Momir Nikolic, war-time Assistant Chief of Security and Intelligence for the Serb Army's Drina Corps testified on the trial of Zdravko Tolimir said that he lied when he boasted about taking part in the summary executions of 1000 Bosniak prisoners -- school boys, unarmed men, sick and elderly -- in the notorious Serbian village of Kravica, near Srebrenica:

"Nikolic insisted that it was the only ‘lie’ he told. His evidence was a truthful description of what he saw and experienced, including his own role in the events in Srebrenica. Nikolic was, as he claimed, deeply remorseful for it. ‘It’s not only that I am sorry, this is the cause of my suffering’, Nikolic said with tears in his eyes, apologizing to all the victims. Nikolic – a former teacher – apologized in particular to ‘my students who were killed in the crimes in Srebrenica’. Although his role was not crucial, as Nikolic said, because he ‘neither ordered nor planned’ the crimes, Nikolic felt responsible because he ‘obeyed orders’ that resulted in a large number of victims and caused a great deal of suffering to the people in the enclave. ‘I am aware of my guilt and I have repented for it’, Nikolic said. Replying to the prosecutor, Nikolic confirmed that he was the first VRS officer to plead guilty for the crimes in Srebrenica."
Nikolic testified that the Serb Army's preparation for takeover of Srebrenica included starvation and terrorization of the Bosniak population:
"The zone was put under increasing pressure by blocking the convoys that brought in supplies to the people of Srebrenica and to UNPROFOR and other international organizations whose representatives were stationed in the enclave after it was declared a protected area in 1993, Nikolic said... The prosecutor showed the witness a series of documents in which the VRS [Serb Army] planned restrictive measures towards the enclave.
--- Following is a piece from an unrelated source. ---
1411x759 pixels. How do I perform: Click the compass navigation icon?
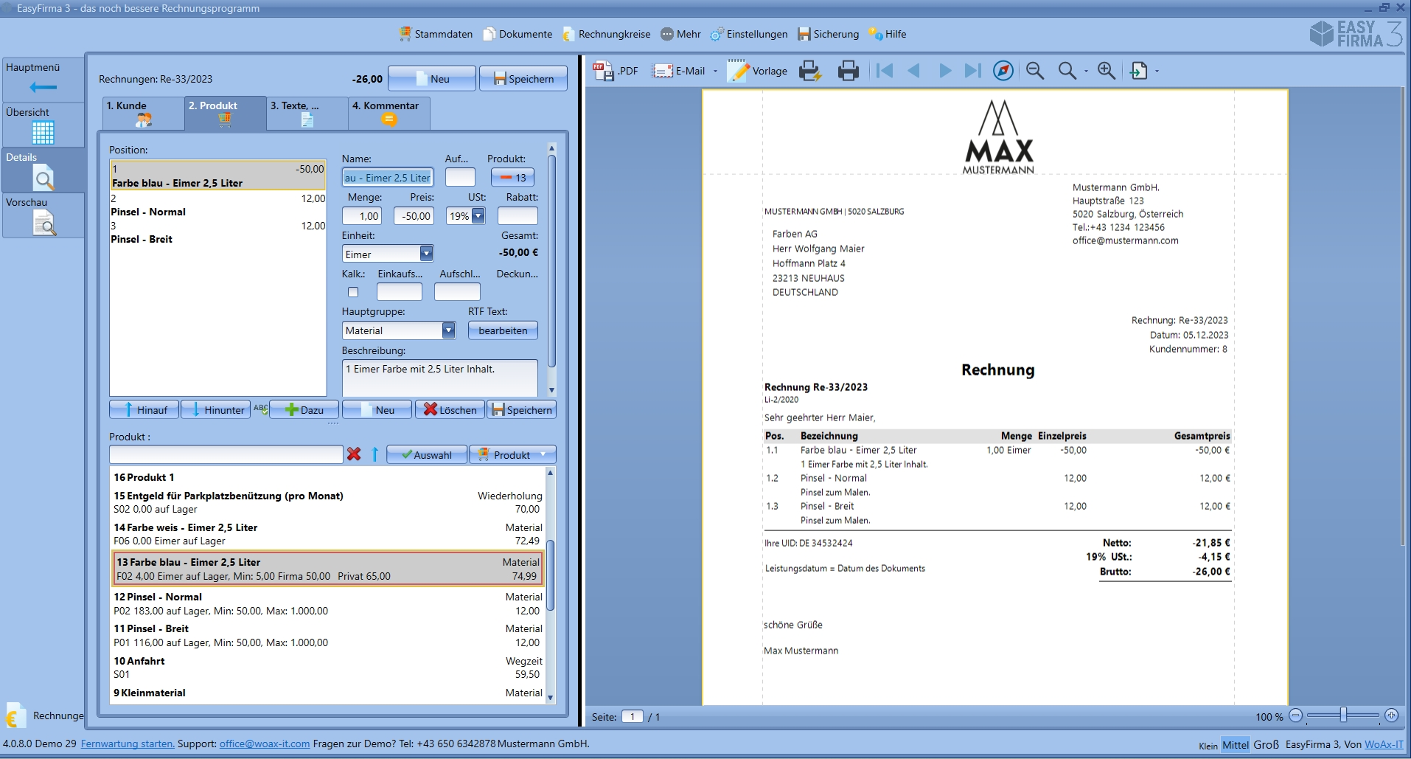(x=1003, y=71)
One of the documents is an order by the VRS Drina Corps commander Milenko Zivanovic from July 1994. In addition to blocking the convoys, his soldiers are ordered to restrict movement on the Srebrenica-Zepa, Srebrenica-Kladanj and Srebrenica-Tuzla roads and to train and equip snipers in the Drina Corps units in that area. Nikolic confirmed that he had obeyed this order. As the Srebrenica operation neared, the VRS measures against the enclave grew even more restrictive: the final goal was ‘the elimination of the enclave’."
Nikolic testified that day after the fall of Srebrenica, it was clear and implicitly understood that all Bosniak males would be executed: 

"...all the Balijas [derogatory word for Muslims] should be killed"
"... After the fall of Srebrenica, on 11 July 1995, the people from the enclave headed towards Potocari in a huge column of refugees. Nikolic was ordered to provide security for the meetings in the Fontana Hotel in Bratunac, where General Mladic met with the UN Dutch Battalion commander, Colonel Karremans. That same evening and on the next day, Mladic met with the representatives of the refugees from Srebrenica. Before the third meeting, on 12 July 1995, Nikolic talked with the two officers from the Drina Corps who were his superiors, Colonel Svetozar Kosoric, in charge of intelligence, and security officer Vujadin Popovic. Popovic told Nikolic that all the men in Potocari, close to 2,000 of them according to his estimate, would be arrested and detained. When he was asked what would happen to them then, Popovic replied, ‘all the Balijas [derogatory word for Muslims] should be killed’."